Page text:

Guernica

Picasso's Cri de Cœur

April 11, 2018By Heidi EllisonExhibitions
Study for Picasso’s "Guernica" (1937. © Photographic Archives Museo Nacional Centro de Arte Reina Sofia, 1992. © Succession Picasso 2017
Study for Picasso’s “Guernica” (1937). © Photographic Archives Museo Nacional Centro de Arte Reina Sofia, 1992. © Succession Picasso 2017

To celebrate the 80th anniversary of the painting of Picasso’s “Guernica,” Paris’s Picasso Museum has put together an absorbing exhibition that dissects the symbolism of the monumental work and explores in detail its genesis and influence. 

“Guernica” was the Spanish-born artist’s famous protest against the evils of the Spanish Civil War, as represented by the devastation of the Basque village of Gernika by Nazi and Fascist bombs in April 1937.

The only thing missing from the exhibition is the painting itself, which now hangs permanently in the Museo Nacional Centro de Arte Reina Sofía in Madrid after having traveled the world, basically homeless, ever since it was painted in Paris in 1937. Picasso refused to allow it to be shown in Spain until the Spanish Republic was restored. It was taken in by the Museum of Modern Art in New York until 1981, when it finally went to Spain.

Records:
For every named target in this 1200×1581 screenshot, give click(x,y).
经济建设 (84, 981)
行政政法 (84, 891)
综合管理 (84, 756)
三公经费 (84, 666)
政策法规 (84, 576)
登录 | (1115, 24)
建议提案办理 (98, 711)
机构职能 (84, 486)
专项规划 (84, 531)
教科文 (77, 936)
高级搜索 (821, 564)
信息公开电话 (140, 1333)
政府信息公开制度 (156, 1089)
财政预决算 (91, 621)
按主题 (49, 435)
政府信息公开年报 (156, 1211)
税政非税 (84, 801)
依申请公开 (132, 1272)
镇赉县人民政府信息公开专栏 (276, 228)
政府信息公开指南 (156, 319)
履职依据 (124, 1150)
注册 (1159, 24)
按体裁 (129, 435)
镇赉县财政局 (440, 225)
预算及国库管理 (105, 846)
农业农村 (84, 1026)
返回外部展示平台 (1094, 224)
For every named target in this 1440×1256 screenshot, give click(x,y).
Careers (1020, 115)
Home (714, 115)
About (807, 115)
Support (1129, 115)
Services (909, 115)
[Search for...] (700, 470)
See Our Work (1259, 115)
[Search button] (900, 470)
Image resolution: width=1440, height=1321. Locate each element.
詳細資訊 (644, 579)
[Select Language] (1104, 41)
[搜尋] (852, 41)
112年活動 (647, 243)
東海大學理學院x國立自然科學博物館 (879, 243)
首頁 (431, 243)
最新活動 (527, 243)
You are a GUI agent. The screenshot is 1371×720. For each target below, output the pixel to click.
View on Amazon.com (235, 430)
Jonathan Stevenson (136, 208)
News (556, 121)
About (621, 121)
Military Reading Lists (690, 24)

Your task:
Echo the article on Picasso's "Guernica" in full, word for word. The listing was taken from a separate source and has no connection to the article on Picasso's "Guernica."

Solution to this problem:
Guernica

Picasso's Cri de Cœur

April 11, 2018By Heidi EllisonExhibitions
Study for Picasso’s "Guernica" (1937. © Photographic Archives Museo Nacional Centro de Arte Reina Sofia, 1992. © Succession Picasso 2017
Study for Picasso’s “Guernica” (1937). © Photographic Archives Museo Nacional Centro de Arte Reina Sofia, 1992. © Succession Picasso 2017

To celebrate the 80th anniversary of the painting of Picasso’s “Guernica,” Paris’s Picasso Museum has put together an absorbing exhibition that dissects the symbolism of the monumental work and explores in detail its genesis and influence. 

“Guernica” was the Spanish-born artist’s famous protest against the evils of the Spanish Civil War, as represented by the devastation of the Basque village of Gernika by Nazi and Fascist bombs in April 1937.

The only thing missing from the exhibition is the painting itself, which now hangs permanently in the Museo Nacional Centro de Arte Reina Sofía in Madrid after having traveled the world, basically homeless, ever since it was painted in Paris in 1937. Picasso refused to allow it to be shown in Spain until the Spanish Republic was restored. It was taken in by the Museum of Modern Art in New York until 1981, when it finally went to Spain.